### Requirement
Return every line of the listing that includes the string "empty".

◇ ◇ ◇

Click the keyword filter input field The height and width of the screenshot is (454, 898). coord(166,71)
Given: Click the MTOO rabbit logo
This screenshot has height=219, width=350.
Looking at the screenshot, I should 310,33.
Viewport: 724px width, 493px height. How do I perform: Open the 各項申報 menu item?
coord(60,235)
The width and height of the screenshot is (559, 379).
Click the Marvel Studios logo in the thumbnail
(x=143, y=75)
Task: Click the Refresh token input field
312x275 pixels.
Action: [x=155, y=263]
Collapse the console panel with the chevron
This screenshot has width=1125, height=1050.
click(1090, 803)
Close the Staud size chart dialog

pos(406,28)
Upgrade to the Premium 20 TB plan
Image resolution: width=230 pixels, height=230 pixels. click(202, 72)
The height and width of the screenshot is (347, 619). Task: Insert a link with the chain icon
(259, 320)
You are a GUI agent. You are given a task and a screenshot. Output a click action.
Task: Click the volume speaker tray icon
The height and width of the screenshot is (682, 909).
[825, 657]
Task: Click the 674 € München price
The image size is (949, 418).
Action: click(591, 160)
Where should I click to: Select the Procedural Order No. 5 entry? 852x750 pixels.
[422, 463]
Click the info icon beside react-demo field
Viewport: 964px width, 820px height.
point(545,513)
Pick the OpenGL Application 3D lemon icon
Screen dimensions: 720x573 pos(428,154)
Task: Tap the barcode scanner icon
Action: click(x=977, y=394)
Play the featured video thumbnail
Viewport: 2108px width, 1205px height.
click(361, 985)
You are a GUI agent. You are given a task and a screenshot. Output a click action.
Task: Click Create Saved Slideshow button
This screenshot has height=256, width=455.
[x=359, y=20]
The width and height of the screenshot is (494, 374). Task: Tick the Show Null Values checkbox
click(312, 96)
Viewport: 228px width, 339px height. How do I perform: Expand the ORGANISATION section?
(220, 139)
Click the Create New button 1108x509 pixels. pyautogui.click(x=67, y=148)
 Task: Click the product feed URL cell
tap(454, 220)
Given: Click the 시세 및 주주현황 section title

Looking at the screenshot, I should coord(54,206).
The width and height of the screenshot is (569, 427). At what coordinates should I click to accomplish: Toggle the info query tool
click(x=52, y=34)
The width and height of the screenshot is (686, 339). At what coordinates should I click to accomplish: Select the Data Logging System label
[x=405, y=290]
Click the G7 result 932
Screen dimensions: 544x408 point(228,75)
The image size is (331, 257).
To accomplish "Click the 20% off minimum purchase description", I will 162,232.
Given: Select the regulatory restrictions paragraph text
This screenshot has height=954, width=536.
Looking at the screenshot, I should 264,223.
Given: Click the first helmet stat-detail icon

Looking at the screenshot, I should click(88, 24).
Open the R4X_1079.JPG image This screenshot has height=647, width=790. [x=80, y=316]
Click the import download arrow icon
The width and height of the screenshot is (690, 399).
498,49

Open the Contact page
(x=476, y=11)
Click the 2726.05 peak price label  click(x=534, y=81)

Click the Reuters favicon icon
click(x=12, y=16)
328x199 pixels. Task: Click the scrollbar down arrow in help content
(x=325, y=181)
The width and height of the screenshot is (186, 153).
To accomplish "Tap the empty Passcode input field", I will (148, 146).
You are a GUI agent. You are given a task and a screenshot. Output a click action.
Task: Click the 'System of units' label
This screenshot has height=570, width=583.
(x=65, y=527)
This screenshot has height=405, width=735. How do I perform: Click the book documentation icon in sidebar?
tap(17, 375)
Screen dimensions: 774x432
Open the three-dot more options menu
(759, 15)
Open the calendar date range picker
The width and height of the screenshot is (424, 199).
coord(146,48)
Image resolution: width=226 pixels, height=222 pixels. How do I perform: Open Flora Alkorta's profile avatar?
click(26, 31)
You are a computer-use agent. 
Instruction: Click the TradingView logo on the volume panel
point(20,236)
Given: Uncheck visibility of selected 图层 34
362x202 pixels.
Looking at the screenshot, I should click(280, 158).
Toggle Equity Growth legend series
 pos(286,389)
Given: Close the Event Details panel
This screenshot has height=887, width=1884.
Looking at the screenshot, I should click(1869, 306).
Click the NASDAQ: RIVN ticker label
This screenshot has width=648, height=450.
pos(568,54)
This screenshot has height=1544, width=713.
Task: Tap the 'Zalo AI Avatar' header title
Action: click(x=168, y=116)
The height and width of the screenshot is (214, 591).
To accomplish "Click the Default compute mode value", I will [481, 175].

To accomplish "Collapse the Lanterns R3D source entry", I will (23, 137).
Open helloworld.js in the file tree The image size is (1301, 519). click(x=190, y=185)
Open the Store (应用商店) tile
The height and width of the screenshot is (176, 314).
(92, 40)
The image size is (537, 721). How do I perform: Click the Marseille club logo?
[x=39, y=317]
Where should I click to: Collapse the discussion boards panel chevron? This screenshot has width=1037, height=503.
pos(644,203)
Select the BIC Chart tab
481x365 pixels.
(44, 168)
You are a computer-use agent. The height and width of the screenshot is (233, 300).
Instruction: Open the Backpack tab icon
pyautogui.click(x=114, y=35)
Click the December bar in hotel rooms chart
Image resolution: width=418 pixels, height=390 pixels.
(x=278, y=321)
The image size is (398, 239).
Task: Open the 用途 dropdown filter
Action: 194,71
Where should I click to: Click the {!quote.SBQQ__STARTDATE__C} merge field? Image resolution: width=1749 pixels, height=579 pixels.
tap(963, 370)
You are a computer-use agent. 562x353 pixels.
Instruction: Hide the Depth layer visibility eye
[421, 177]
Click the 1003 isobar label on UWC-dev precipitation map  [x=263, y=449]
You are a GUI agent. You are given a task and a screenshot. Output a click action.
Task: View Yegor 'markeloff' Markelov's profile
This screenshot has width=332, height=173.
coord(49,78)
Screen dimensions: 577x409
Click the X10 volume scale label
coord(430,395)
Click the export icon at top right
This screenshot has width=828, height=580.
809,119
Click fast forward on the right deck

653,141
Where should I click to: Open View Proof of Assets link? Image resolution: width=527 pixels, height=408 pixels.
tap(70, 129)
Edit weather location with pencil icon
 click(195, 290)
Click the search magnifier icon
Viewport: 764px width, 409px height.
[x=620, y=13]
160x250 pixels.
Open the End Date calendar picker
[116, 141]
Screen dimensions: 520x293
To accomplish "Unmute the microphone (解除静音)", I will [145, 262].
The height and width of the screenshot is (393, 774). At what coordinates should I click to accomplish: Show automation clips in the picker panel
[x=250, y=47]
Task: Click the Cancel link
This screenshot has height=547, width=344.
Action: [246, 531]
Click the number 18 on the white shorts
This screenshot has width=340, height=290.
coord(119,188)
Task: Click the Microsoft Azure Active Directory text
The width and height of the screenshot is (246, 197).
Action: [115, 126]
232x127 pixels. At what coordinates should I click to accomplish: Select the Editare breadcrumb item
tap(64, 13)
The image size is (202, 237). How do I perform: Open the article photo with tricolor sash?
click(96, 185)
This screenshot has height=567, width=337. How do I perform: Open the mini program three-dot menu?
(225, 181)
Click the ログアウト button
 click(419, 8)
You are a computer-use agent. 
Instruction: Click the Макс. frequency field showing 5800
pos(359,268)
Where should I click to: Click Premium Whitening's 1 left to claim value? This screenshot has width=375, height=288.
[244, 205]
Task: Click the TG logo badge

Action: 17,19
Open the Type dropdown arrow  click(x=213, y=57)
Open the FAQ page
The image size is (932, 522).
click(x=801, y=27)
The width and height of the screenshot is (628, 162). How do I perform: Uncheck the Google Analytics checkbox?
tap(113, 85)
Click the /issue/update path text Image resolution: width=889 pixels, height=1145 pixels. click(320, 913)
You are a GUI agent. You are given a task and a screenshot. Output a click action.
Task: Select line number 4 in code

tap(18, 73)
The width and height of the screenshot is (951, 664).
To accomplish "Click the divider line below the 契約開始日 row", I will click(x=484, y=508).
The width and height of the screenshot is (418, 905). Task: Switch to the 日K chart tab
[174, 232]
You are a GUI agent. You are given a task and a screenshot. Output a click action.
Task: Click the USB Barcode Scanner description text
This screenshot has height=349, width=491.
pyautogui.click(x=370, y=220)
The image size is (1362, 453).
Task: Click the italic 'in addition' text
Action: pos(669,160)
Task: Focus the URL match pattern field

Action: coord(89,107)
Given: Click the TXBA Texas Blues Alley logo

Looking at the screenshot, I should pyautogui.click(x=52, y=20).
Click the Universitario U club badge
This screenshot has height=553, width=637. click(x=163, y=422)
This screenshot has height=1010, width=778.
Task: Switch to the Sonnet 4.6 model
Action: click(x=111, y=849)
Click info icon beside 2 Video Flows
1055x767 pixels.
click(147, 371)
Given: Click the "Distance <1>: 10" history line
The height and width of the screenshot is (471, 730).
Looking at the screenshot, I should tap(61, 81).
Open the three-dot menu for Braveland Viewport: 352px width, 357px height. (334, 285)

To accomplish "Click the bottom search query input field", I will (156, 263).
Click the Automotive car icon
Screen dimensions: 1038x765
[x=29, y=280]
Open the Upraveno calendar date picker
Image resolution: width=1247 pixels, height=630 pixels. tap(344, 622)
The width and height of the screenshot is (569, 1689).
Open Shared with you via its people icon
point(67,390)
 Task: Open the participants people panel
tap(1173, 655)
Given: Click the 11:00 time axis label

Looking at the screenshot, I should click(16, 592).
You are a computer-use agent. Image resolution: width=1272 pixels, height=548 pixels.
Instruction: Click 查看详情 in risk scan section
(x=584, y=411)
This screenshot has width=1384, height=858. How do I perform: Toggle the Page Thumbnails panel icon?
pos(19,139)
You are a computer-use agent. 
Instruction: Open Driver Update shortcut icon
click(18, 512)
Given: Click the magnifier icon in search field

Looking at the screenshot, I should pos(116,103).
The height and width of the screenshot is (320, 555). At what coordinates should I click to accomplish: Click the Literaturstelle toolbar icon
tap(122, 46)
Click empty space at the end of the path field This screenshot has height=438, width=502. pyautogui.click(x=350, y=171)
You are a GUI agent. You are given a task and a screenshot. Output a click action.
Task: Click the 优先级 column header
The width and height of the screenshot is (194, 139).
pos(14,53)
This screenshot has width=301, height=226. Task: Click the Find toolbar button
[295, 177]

◇ ◇ ◇

### Final answer
To accomplish "Tap the empty Passcode input field", I will (148, 146).
Click empty space at the end of the path field This screenshot has height=438, width=502. pyautogui.click(x=350, y=171)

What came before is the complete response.